Hubris

Someday Lance Armstrong’s story will be told on the big screen. It’s too juicy a tale not to be developed into movie candy. It’s got all the stuff Hollywood loves: There’s the fame, greatest-ever success, hard-driving type-A character, the underprivileged youth and the transformation from brash upstart to seasoned professional by the ultimate proving ground: Cancer. And after escaping the jaws of death—literally—he then cheats career death by being exonerated at the end of a federal investigation. Remember, this is Hollywood, where the facts are as flexible as the colors on a painter’s canvas.

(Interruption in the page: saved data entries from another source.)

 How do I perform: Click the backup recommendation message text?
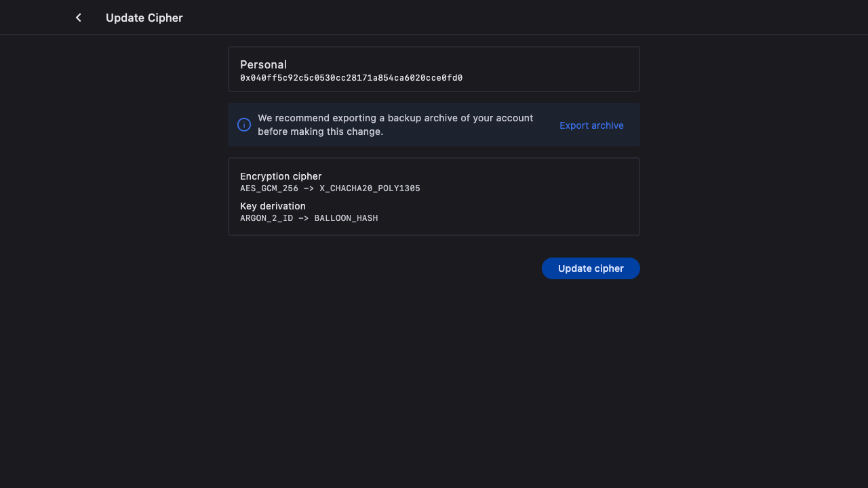(x=395, y=119)
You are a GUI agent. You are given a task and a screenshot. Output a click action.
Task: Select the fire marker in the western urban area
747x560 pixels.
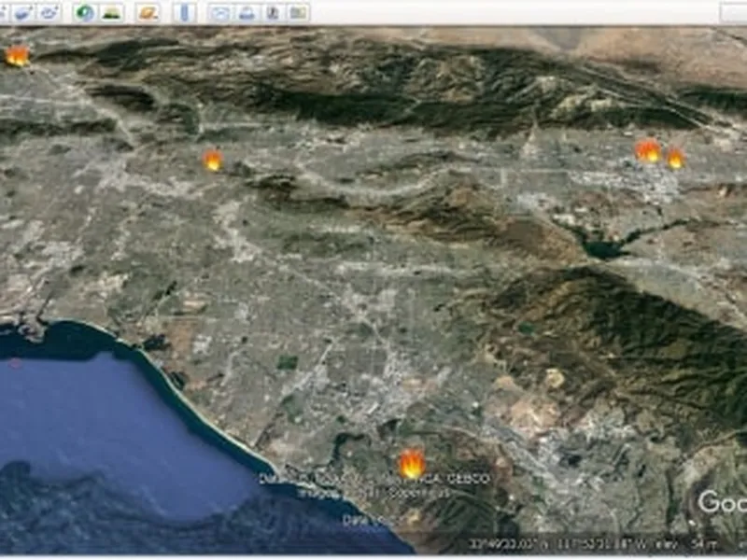[x=213, y=161]
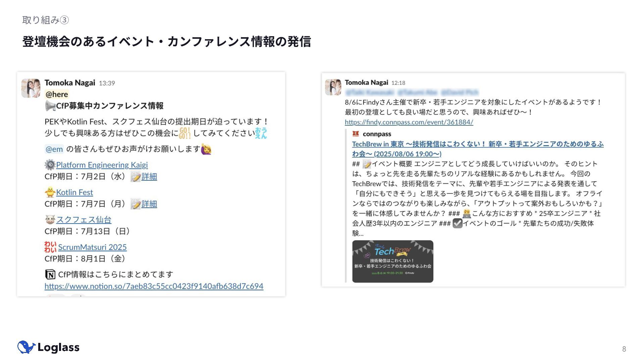This screenshot has width=644, height=362.
Task: Open the TechBrew in 東京 event title link
Action: tap(478, 149)
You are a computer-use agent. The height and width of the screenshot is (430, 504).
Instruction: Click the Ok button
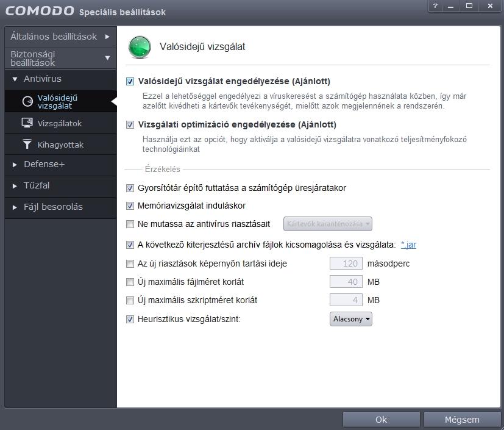click(382, 420)
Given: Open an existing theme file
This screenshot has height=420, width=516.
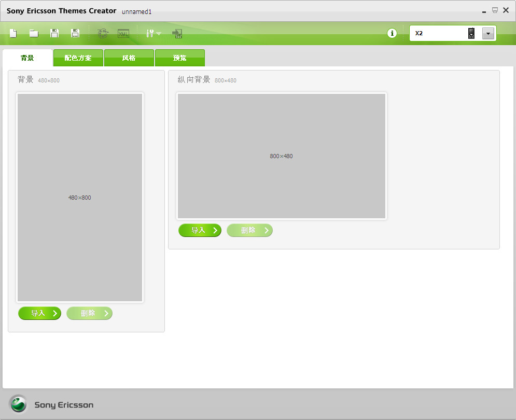Looking at the screenshot, I should point(33,33).
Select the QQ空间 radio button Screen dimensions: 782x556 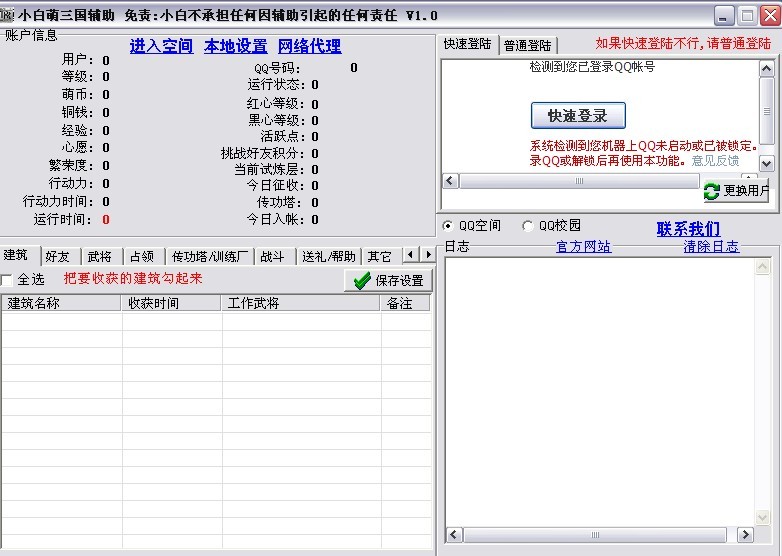coord(448,226)
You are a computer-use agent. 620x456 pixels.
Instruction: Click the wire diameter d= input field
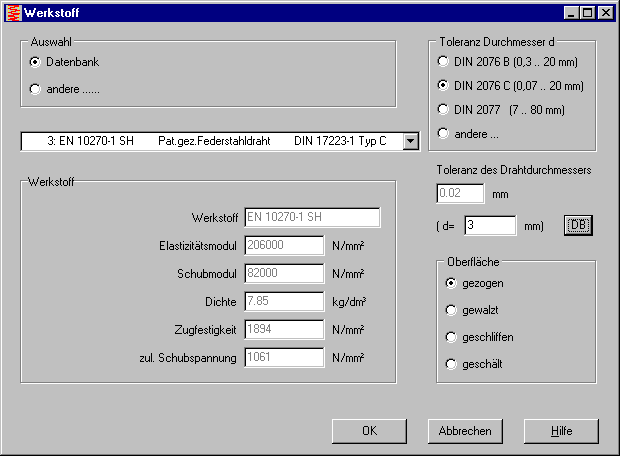[490, 225]
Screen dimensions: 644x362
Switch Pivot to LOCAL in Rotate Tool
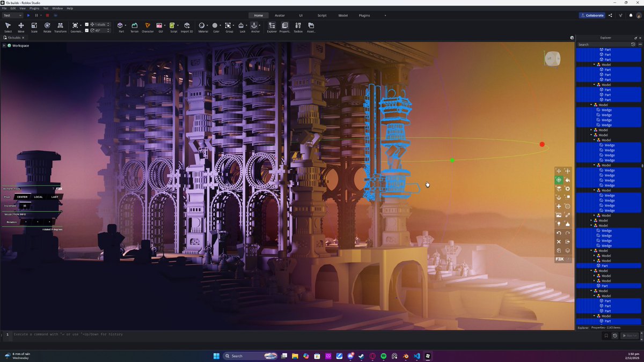pyautogui.click(x=38, y=197)
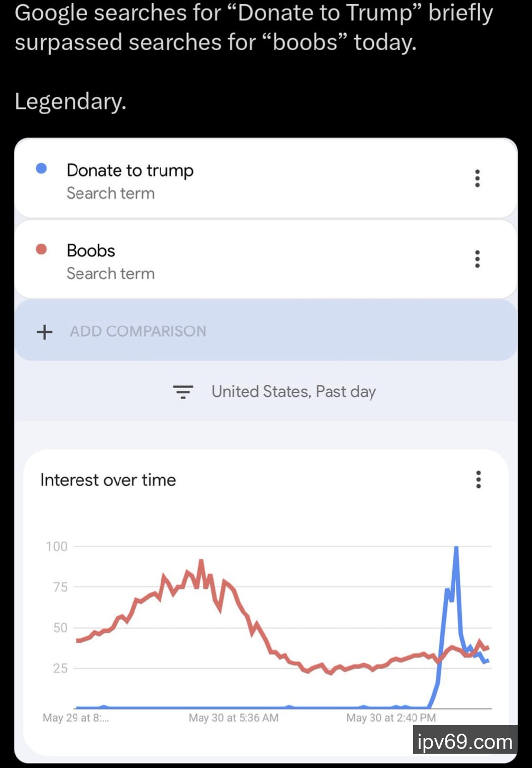Select the ADD COMPARISON button
Image resolution: width=532 pixels, height=768 pixels.
[x=138, y=331]
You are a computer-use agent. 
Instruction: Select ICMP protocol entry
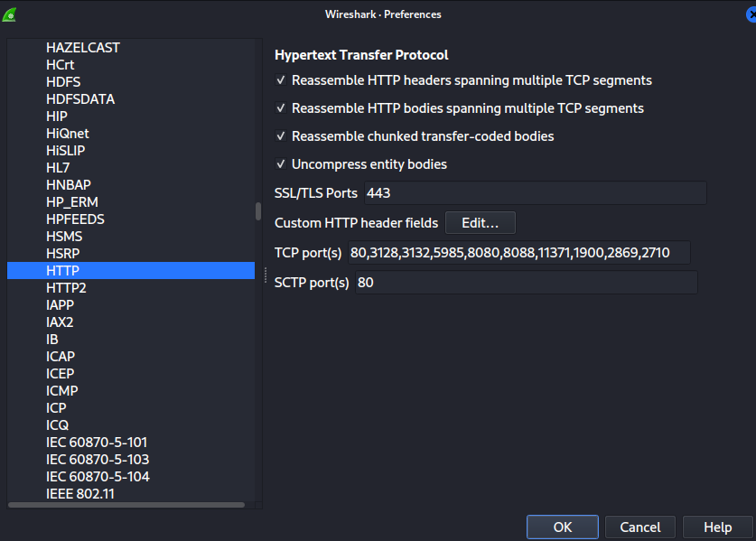[x=62, y=391]
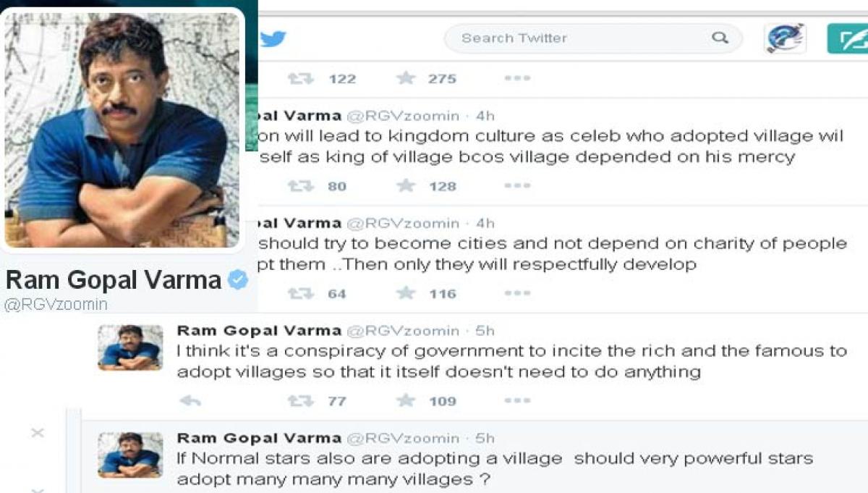This screenshot has height=493, width=868.
Task: Click the Twitter bird logo
Action: tap(273, 38)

Here’s the thing: When the day comes that someone is asked to write a treatment of the story, they can’t do it straight. Or at least, they shouldn’t do it straight. Because Armstrong’s story is writ large, like puff-of-smoke skywriter large, for the story to capture the truly epic triumphs and tragedies of his life, it must be set as a Greek tragedy.

Naturally, the primary overlay would be with Oedipus. Rejected by his father at birth because the Oracle at Delphi told him that any son would kill him, Oedipus was adopted by Polybus, the king of Corinth. Armstrong’s birth name was Gunderson, you may recall. While still a young man, Oedipus learns from a drunk that he isn’t the son of Polybus and Merope; rather, he was adopted by them. In consulting the Oracle at Delphi all he learns is that he is destined to kill his father.

Like all proper Greek characters, Oedipus believes he can escape his destiny. He mistakenly believes that what the Oracle has told him is that he is destined to kill Polybus and marry Merope. So he sets out for Thebes. Here Hollywood frames young Armstrong’s journey to Thebes as his development first as a triathlete, then as Olympic cyclist, then as pro. Armstrong’s victory in the World Championship road race is the vanquishing of Oedipus’ father, King Laius. Even without knowing, he begins to fulfill the prophecy.

We then shift gears to the myth of Prometheus and the April day in 1994 when three Gewiss riders swept the podium at Fleche Wallonne. Armstrong is said to have been fourth in line when the three Gewiss riders pulled away from the storming peloton. That humbling, followed by Michele Ferrari’s notorious post-race statement about EPO not being dangerous sets the stage for Armstrong’s 1996 victory at Fleche Wallonne. Armstrong has been accused of adopting the European method of training in that he worked with Ferrari. The overlay here is that he, like Prometheus, stole fire, in adopting their methods and winning a classic.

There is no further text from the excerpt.